▶ _DOCUMENT SECTION_:
::::

Protein ‘traffic jam' in neurons linked to neurodegeneration
Neurodegenerative disorders such as Alzheimer’s and Parkinson’s disease are associated with atypical proteins that form tangles in the brain, killing neurons. Neurobiologists at EPFL have now identified some key mechanisms underlying the formation of these tangles.
The researchers were also able to look at cell vulnerability early on in neurodegeneration, when neurons get disconnected from each other. Their work may help to develop new therapies for neurodegenerative diseases.
“If we can stop or slow down the earliest disconnection of neurons, we may slow down the subsequent steps that happen as neurons start to degenerate,” says study senior author Brian McCabe, director of the Laboratory of Neural Genetics and Disease and a Professor at the EPFL School of Life Sciences.
McCabe’s team engineered Drosophila (fruit fly) adults to express human Tau, a protein that is involved in Alzheimer’s disease and other disorders that lead to dementia.
Flies expressing human Tau had a shorter lifespan than controls, the researchers found. To assess the effect of human Tau on the brain, the team used a series of genetic, microscopy and computational technologies that allowed accurate imaging of individual neurons. The study is among the first of its kind to look at neurodegeneration at the single-neuron level in the context of an adult brain.
Compared to controls, flies expressing human Tau showed a substantial loss of synapses, or the connections between neurons. In these animals, the neurons’ axons – the long, thin parts of the cell that conduct electrical impulses – also shrank and retracted.
“By the time the axon was retracted, the neurons were no longer part of a functional circuit,” McCabe says. “We need to intervene in these very early stages, because when neurons are dying, the battle is already lost.”
Further experiments showed that the loss of a complex of proteins called the retromer, which can be mutated in people with Parkinson’s, accelerates neurodegeneration. In the cell, the retromer acts like a recycling system, rescuing proteins from being broken down and trafficking them back to the cell’s surface. Blocking the activity of the retromer complex resulted in increased levels of a shortened form of Tau that exacerbates neurotoxicity, the researchers found.
McCabe and his colleagues hypothesized that when retromer activity is reduced, Tau proteins linger for longer inside the cell, where they get ‘trimmed’ by specialized enzymes called caspases. Indeed, inhibiting the production of the shortened form of Tau could stall the loss of synapses and axons.
The findings, which were published in Nature Communications on 26 August, suggest that dampening retromer activity slows down the trafficking of Tau. This ‘traffic jam’ allows caspases to cut Tau into the shorter form that can damage neurons. Identifying drugs that enhance the trafficking of Tau might help reduce neurotoxicity, McCabe says.
If the shortened form of Tau is a diagnostic marker for brains affected by Alzheimer’s and Parkinson’s disease, the levels of this atypical protein could be used in drug screening as a proxy for drug efficacy.
McCabe’s team continues working towards understanding the earliest steps in neurodegeneration – an approach that could help to shed light on key mechanisms that trigger disease.

::::

▶ _PROBLEMS TO WORK ON_:
a) In the neurodegeneration article, which human protein did McCabe's team engineer adult fruit flies to express?
b) Summarize the neurodegeneration article in two sentences.
c) Please reproduce the part of the neurodegeneration article that begins at the words "The findings, which" and stops after "that trigger disease.".
The items after this point come from a different source than the neurodegeneration article.

::::

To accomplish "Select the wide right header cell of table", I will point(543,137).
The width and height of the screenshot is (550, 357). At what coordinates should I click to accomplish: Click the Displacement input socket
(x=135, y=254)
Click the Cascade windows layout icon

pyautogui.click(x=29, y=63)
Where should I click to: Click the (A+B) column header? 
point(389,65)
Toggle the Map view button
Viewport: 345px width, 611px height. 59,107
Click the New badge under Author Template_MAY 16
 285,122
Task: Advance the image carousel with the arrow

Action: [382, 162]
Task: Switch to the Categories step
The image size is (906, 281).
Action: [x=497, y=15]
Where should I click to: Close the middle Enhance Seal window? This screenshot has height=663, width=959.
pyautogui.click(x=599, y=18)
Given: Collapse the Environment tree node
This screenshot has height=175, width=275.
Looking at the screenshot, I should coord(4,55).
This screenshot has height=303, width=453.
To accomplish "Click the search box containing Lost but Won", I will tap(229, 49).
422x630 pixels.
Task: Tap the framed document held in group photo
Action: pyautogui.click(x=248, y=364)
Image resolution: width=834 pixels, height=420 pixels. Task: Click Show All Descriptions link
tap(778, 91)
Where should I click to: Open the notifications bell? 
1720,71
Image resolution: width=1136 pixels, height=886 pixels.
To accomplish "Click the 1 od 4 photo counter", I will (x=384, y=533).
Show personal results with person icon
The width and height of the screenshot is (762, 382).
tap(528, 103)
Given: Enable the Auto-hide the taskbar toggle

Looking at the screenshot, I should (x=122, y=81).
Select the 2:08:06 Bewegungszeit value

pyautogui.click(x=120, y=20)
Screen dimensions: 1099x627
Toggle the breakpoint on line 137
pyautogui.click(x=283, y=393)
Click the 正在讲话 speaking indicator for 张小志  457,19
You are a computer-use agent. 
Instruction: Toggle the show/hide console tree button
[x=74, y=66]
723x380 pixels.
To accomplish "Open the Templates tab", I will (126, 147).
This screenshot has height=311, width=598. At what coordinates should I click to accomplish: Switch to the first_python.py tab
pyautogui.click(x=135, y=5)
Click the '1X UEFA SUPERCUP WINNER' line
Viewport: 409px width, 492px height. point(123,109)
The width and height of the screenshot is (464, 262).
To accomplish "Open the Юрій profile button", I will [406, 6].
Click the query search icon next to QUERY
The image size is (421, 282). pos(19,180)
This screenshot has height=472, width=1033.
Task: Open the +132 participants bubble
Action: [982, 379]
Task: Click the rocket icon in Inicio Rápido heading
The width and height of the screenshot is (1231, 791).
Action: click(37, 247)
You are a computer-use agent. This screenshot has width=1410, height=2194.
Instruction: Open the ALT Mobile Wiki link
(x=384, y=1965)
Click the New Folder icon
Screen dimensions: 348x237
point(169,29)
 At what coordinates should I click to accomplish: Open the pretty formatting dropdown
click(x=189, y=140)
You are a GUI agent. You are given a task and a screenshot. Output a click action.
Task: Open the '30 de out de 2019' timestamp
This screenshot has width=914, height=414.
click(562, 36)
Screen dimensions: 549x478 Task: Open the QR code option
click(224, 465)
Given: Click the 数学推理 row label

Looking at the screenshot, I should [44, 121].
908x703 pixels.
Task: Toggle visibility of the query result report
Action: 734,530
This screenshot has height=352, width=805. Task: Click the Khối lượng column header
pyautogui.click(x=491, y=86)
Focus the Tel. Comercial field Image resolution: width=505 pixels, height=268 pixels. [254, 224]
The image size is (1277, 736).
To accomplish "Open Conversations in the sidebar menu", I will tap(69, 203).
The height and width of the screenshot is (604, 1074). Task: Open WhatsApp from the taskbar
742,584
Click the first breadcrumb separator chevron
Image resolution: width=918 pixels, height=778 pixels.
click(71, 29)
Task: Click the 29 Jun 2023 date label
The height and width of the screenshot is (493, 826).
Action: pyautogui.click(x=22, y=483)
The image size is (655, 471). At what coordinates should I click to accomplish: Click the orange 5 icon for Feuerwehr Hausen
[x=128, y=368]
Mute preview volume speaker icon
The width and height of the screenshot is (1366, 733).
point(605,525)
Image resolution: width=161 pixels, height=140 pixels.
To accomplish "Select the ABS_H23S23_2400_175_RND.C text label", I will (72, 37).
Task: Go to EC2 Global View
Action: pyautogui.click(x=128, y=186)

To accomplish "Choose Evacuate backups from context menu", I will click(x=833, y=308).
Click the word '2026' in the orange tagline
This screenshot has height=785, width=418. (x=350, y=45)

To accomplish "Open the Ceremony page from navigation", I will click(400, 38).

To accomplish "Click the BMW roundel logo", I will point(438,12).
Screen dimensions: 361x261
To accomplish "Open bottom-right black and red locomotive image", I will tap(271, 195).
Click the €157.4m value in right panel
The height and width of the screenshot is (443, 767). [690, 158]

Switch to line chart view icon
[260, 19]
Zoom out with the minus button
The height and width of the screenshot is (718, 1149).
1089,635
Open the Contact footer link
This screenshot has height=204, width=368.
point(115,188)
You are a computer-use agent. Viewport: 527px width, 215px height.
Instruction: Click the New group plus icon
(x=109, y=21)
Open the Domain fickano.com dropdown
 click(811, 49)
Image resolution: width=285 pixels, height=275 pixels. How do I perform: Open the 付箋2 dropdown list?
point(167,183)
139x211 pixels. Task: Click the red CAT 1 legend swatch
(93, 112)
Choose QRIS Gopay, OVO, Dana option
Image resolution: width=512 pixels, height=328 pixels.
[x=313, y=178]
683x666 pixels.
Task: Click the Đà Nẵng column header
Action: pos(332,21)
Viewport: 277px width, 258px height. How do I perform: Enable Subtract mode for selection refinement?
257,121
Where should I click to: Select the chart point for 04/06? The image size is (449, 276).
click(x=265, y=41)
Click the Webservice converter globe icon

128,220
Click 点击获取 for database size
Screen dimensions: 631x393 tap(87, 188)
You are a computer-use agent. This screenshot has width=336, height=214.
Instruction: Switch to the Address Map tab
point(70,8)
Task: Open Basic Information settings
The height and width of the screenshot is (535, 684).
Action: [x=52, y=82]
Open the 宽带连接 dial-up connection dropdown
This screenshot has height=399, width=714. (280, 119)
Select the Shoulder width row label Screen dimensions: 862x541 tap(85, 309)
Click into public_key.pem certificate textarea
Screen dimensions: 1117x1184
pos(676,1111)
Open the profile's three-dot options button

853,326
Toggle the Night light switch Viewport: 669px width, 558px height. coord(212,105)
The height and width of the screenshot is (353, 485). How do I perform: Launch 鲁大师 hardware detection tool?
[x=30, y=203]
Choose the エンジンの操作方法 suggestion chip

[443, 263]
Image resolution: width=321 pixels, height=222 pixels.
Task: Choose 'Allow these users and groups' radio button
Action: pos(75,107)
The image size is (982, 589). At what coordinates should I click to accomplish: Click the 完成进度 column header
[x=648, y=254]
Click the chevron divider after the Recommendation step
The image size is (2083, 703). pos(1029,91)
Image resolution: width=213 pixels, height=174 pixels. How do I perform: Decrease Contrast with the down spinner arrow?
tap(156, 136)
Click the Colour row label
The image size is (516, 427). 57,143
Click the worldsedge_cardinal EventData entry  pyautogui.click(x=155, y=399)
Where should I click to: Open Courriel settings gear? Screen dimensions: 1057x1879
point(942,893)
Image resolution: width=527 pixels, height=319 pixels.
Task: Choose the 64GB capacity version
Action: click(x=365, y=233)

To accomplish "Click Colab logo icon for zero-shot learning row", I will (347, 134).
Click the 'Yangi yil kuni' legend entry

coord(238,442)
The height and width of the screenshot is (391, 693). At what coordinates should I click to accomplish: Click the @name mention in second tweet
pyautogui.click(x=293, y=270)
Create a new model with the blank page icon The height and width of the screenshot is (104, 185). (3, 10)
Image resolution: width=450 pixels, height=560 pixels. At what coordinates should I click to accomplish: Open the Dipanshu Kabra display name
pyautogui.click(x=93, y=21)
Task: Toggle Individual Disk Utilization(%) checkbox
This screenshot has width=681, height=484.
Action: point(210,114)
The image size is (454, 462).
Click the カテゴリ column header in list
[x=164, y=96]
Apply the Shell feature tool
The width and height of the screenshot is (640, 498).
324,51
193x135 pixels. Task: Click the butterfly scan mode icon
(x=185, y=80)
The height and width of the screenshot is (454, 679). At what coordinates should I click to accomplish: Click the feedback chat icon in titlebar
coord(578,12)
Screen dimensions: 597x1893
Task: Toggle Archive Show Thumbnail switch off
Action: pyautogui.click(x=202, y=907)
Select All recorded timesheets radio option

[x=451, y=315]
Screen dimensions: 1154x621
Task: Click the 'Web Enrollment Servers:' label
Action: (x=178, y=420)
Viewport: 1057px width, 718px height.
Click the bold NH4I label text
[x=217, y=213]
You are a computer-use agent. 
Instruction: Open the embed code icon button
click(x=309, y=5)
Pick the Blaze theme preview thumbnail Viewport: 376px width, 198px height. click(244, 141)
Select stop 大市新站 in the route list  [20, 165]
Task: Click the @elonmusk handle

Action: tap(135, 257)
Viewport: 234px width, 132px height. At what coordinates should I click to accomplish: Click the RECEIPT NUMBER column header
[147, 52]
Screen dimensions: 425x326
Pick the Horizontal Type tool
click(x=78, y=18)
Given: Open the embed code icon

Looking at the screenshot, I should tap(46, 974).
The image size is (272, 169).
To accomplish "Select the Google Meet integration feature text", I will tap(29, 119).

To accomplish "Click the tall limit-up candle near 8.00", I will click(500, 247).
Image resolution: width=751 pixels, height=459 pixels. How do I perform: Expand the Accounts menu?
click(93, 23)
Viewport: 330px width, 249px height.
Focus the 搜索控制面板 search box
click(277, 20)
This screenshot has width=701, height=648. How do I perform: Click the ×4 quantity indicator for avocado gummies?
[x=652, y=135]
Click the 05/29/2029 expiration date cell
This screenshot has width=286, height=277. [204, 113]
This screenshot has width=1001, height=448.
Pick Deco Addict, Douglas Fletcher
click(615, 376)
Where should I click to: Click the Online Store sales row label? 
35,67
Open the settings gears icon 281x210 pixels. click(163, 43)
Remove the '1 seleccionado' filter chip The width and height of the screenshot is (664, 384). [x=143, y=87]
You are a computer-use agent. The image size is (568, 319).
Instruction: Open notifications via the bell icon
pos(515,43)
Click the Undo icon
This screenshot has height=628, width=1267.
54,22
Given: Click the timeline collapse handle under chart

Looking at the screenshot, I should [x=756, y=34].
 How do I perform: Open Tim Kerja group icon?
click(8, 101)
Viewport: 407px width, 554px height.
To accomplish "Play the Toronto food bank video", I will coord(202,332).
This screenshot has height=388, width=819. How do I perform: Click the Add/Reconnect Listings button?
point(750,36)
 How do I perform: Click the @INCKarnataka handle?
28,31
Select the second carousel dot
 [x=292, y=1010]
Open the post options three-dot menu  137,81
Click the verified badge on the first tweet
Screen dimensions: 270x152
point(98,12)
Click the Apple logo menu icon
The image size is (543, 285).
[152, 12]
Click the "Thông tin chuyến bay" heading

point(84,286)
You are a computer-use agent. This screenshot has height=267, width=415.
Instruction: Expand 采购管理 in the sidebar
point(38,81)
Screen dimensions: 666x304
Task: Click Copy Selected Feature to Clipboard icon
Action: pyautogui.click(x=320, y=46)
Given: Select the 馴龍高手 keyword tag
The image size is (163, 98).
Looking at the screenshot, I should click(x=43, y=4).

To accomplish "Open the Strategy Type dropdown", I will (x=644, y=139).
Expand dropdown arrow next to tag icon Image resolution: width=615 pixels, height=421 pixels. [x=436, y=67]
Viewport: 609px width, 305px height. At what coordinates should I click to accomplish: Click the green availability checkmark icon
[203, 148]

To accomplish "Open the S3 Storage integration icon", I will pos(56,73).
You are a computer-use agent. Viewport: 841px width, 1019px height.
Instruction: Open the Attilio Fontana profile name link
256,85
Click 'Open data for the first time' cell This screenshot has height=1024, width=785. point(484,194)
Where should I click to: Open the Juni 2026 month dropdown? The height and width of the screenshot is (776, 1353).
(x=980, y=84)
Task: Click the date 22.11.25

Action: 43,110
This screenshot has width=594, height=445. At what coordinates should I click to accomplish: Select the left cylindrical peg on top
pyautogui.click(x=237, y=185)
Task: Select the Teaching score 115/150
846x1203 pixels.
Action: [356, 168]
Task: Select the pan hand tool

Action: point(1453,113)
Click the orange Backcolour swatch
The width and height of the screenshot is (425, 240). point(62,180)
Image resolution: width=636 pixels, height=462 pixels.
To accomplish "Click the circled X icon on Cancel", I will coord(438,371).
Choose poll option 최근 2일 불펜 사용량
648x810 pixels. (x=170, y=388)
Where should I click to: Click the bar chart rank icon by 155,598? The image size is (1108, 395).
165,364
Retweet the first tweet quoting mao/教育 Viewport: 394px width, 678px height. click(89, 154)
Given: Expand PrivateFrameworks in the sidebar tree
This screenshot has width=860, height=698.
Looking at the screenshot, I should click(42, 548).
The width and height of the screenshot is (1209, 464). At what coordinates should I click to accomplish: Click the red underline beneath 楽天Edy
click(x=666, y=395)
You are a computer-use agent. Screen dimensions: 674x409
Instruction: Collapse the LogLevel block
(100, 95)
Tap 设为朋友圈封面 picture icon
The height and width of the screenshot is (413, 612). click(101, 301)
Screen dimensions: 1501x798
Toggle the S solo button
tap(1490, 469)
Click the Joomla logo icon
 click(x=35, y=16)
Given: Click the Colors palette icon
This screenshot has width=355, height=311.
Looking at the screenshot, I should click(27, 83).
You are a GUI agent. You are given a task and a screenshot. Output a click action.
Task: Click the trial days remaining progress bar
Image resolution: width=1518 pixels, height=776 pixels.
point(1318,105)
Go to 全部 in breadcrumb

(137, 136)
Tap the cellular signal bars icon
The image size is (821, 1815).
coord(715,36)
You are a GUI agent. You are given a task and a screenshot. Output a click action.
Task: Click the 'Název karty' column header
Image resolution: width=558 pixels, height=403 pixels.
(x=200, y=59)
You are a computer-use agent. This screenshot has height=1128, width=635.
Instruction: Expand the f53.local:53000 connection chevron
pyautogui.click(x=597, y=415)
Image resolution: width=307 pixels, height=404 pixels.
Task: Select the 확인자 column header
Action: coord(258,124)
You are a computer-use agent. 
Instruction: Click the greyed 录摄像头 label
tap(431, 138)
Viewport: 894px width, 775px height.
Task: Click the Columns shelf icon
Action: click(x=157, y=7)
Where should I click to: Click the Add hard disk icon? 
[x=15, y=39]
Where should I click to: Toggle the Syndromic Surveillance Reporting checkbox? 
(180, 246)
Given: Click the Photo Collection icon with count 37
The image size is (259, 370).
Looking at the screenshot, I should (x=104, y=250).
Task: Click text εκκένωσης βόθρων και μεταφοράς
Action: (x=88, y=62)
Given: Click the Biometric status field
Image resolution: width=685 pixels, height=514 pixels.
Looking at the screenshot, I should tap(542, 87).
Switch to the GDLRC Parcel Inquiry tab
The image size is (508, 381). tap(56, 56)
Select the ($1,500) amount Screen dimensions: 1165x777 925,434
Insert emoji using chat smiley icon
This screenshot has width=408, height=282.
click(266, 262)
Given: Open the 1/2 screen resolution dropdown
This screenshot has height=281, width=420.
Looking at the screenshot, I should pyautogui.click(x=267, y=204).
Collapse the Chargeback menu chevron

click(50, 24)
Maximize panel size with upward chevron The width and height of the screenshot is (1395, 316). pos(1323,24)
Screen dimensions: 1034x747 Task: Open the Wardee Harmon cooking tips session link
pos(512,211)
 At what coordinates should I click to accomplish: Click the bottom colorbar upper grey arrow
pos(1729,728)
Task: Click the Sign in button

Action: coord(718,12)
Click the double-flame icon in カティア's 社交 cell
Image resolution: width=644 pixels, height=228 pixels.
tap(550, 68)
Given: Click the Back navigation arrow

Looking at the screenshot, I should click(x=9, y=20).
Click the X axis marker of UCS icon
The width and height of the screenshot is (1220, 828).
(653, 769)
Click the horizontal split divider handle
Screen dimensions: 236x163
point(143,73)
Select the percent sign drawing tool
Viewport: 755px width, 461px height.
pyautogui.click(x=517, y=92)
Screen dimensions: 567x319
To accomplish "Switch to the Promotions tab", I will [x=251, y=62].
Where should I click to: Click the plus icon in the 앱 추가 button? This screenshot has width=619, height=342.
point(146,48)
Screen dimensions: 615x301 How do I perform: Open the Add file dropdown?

::::

▶ _WRITTEN ANSWERS_:
a) Human Tau.

b) EPFL neurobiologists found that fruit flies expressing human Tau lived shorter lives, lost synapses, and had shrinking, retracting axons, and that losing the retromer protein complex sped up this neurodegeneration. The findings suggest that reduced retromer activity causes a "traffic jam" that lets caspases cut Tau into a shorter form that damages neurons, so drugs that enhance Tau trafficking might help reduce neurotoxicity.

c)
The findings, which were published in Nature Communications on 26 August, suggest that dampening retromer activity slows down the trafficking of Tau. This ‘traffic jam’ allows caspases to cut Tau into the shorter form that can damage neurons. Identifying drugs that enhance the trafficking of Tau might help reduce neurotoxicity, McCabe says.
If the shortened form of Tau is a diagnostic marker for brains affected by Alzheimer’s and Parkinson’s disease, the levels of this atypical protein could be used in drug screening as a proxy for drug efficacy.
McCabe’s team continues working towards understanding the earliest steps in neurodegeneration – an approach that could help to shed light on key mechanisms that trigger disease.